Murakami has become one of my favourite authors, and if you’re willing to walk on the weird side, you will find his novels a truly rewarding experience. I enjoyed this book so much that I read A Wild Sheep Chase (by the same author) immediately afterwards.

 

Please join us for the review of A Wild Sheep Chase tomorrow.

 

Thanks for joining us at The Boss Book Club!

 

 

 

 

 

Norwegian Wood by Haruki Murakami

Hello Everyone and Welcome back to the Boss Book Club!

Today we will be looking at Norwegian Wood, a novel by Japanese author Haruki Murakami, first published in 1987.

After reading (and reviewing!) Murakami’s recent English releases of Pinball, 1973 and Hear the Wind Sing I was itching to read more from this author, as the unique, laid back writing style provided one of the most relaxing and enjoyable reading experiences I’ve ever had. This story did not disappoint, and for those yet to give him a try, Murakami may be one of the best authors you try all year. Norwegian Wood is the novel that pushed him into mainstream fame in Japan, so may be the perfect one to start with.

The story is told in first person viewpoint from our lead character Toru Watanabe. It is 1969 and he is studying at a University in Tokyo. The book provides a casual picture of what student life was like in Japan in the 60s. The story details Toru’s daily student life and his friendships at University. However, Toru is a solitary, somewhat lonely character so it often details how he spends his day, occupying himself with books, music (including the Beatles of course!) and cafes.

There is more of a plot shape in this book compared to Pinball, 1973 which gives the book a nice direction and will make this book more appealing to those who appreciate a destination. Plot is not the point in this book however. It is more focused on the relationships between the characters, and what our lead character is contemplating in his daily life.

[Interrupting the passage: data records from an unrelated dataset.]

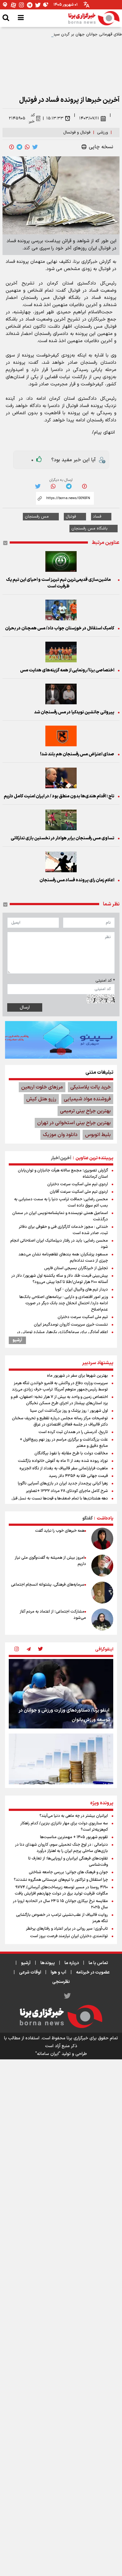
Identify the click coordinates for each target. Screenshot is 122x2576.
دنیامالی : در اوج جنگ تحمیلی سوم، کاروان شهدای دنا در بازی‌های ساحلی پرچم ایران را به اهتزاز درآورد (61, 1848)
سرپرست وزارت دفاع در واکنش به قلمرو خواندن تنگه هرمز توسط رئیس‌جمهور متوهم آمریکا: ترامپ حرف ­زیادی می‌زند (60, 1386)
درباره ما (71, 1963)
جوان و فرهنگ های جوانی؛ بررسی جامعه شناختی (68, 1872)
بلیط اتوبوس (98, 1135)
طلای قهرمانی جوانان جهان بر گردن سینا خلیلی (81, 34)
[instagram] (17, 1649)
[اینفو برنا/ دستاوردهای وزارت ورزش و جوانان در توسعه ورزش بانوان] (61, 1694)
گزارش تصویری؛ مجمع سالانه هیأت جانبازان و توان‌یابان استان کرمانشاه (63, 1173)
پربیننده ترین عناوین (94, 1158)
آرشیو (17, 1340)
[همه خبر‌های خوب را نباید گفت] (102, 1539)
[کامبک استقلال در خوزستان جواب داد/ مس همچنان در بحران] (61, 610)
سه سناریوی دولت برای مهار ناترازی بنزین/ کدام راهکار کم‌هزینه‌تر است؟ (64, 1826)
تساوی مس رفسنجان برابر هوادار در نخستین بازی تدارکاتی (62, 838)
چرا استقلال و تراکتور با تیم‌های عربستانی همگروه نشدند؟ (61, 1880)
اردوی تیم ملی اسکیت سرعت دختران (77, 1184)
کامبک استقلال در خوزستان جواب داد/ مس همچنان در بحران (59, 628)
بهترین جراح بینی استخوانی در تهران (74, 1123)
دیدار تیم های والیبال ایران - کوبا (81, 1289)
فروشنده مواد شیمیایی (87, 1099)
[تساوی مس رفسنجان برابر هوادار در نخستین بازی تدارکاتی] (61, 820)
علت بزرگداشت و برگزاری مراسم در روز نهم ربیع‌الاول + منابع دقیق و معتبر (64, 1443)
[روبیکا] (46, 5)
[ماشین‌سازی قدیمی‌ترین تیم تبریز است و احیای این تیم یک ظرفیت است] (61, 561)
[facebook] (11, 147)
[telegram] (19, 147)
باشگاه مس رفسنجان (89, 528)
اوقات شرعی (30, 1972)
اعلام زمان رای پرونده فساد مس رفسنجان (76, 880)
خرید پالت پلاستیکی (90, 1087)
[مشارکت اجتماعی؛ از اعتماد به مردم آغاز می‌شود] (102, 1619)
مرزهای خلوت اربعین (42, 1087)
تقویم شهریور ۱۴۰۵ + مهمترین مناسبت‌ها (74, 1837)
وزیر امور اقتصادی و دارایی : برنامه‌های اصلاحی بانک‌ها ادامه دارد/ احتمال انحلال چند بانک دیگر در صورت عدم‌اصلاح (63, 1303)
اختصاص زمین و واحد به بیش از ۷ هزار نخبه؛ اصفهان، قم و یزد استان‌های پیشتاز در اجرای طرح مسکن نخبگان (59, 1400)
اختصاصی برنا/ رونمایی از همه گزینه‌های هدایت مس (67, 670)
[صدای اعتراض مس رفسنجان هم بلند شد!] (61, 736)
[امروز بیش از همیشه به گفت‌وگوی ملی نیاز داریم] (102, 1566)
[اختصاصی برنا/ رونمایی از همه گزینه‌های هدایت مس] (61, 652)
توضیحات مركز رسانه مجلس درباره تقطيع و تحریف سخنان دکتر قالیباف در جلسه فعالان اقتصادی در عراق (60, 1421)
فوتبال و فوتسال (76, 132)
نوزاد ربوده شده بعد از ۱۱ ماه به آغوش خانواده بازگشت (63, 1461)
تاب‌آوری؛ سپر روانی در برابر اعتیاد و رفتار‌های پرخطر (67, 1929)
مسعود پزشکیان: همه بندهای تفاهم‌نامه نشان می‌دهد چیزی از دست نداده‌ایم (63, 1257)
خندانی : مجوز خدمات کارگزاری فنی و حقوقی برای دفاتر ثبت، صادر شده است (63, 1230)
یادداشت (105, 1518)
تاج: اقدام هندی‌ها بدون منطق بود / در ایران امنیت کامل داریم (59, 796)
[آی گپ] (5, 5)
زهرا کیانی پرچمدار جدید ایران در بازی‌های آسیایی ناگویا (63, 1483)
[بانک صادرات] (61, 1040)
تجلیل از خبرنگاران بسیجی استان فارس (76, 1268)
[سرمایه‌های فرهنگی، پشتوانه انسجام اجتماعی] (102, 1592)
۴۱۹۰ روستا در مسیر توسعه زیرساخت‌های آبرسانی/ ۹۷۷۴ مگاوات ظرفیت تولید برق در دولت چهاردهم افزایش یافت (61, 1890)
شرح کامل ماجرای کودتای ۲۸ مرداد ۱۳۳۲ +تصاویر (67, 1491)
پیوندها (47, 1963)
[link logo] (93, 18)
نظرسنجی (61, 1982)
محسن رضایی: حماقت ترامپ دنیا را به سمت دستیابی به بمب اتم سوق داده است (61, 1202)
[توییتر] (38, 5)
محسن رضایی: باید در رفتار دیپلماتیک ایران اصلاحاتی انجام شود (59, 1244)
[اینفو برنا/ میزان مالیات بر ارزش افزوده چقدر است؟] (61, 1768)
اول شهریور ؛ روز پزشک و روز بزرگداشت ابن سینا (69, 1411)
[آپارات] (13, 5)
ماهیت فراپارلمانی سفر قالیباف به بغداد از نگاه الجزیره (63, 1468)
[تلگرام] (30, 5)
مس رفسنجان (37, 517)
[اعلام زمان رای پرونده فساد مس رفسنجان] (61, 862)
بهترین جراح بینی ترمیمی (85, 1111)
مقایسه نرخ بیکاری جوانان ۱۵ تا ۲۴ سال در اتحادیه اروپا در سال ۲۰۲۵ (60, 1904)
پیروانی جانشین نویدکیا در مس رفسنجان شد (74, 712)
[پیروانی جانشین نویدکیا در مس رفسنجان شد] (61, 694)
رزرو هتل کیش (41, 1099)
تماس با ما (98, 1963)
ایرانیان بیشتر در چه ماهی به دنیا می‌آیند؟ (73, 1816)
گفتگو (87, 1518)
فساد (97, 517)
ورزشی (102, 132)
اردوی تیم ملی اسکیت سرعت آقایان (79, 1192)
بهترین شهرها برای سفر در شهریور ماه (77, 1376)
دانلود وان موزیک (60, 1135)
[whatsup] (27, 147)
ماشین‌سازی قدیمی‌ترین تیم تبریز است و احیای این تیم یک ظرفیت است (58, 583)
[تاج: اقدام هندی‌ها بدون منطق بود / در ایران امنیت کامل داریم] (61, 778)
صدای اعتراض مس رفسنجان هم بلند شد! (77, 754)
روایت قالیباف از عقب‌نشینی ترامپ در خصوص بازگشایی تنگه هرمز (62, 1918)
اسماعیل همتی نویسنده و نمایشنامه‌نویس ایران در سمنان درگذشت (60, 1216)
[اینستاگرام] (21, 5)
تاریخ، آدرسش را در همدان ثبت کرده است (73, 1432)
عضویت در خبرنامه (93, 1972)
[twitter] (35, 147)
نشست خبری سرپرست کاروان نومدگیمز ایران (71, 1325)
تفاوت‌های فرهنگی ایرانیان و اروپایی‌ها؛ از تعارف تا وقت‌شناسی (68, 1861)
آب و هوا (58, 1972)
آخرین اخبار (61, 1158)
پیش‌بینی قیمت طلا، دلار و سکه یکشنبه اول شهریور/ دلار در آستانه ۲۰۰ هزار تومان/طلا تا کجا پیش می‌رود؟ (59, 1279)
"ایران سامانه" (47, 2054)
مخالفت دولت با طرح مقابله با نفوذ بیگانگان (71, 1453)
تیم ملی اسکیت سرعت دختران (83, 1317)
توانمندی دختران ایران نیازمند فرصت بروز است (69, 1936)
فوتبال (71, 517)
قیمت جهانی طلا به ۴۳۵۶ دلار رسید (78, 1476)
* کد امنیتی (105, 981)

The central character of Toru doesn’t read like a character at all, it certainly seems like the author is just writing about his life in the 60s. It is so casually written you feel like you’re walking alongside Toru through Tokyo and spending a University year alongside him.

The book centers around Toru reflecting on his first love, an emotionally troubled woman named Naoko, and the connection they share over the suicide of a mutual friend from their high school years. Also in Toru’s life is a new friendship with a girl named Midori- hip, free thinking and spontaneous, who shares his lectures. The book centers around themes of friendship, love, sexuality, grief, suicide, loneliness and ultimately, the nature of human connection.

Where Murukami really shines is the emotional depth with which he writes. He writes with an emotional intelligence that is truly special, and casually incorporates the seasons, the five senses, memories, thoughts and music all into a picture that seems to require no work at all.

Don’t expect big dramatic moments, expect deep ones and enjoy the journey.

 

5 out of 5 stars- give Murukami a try!

 

Thanks for joining us and Happy Reading!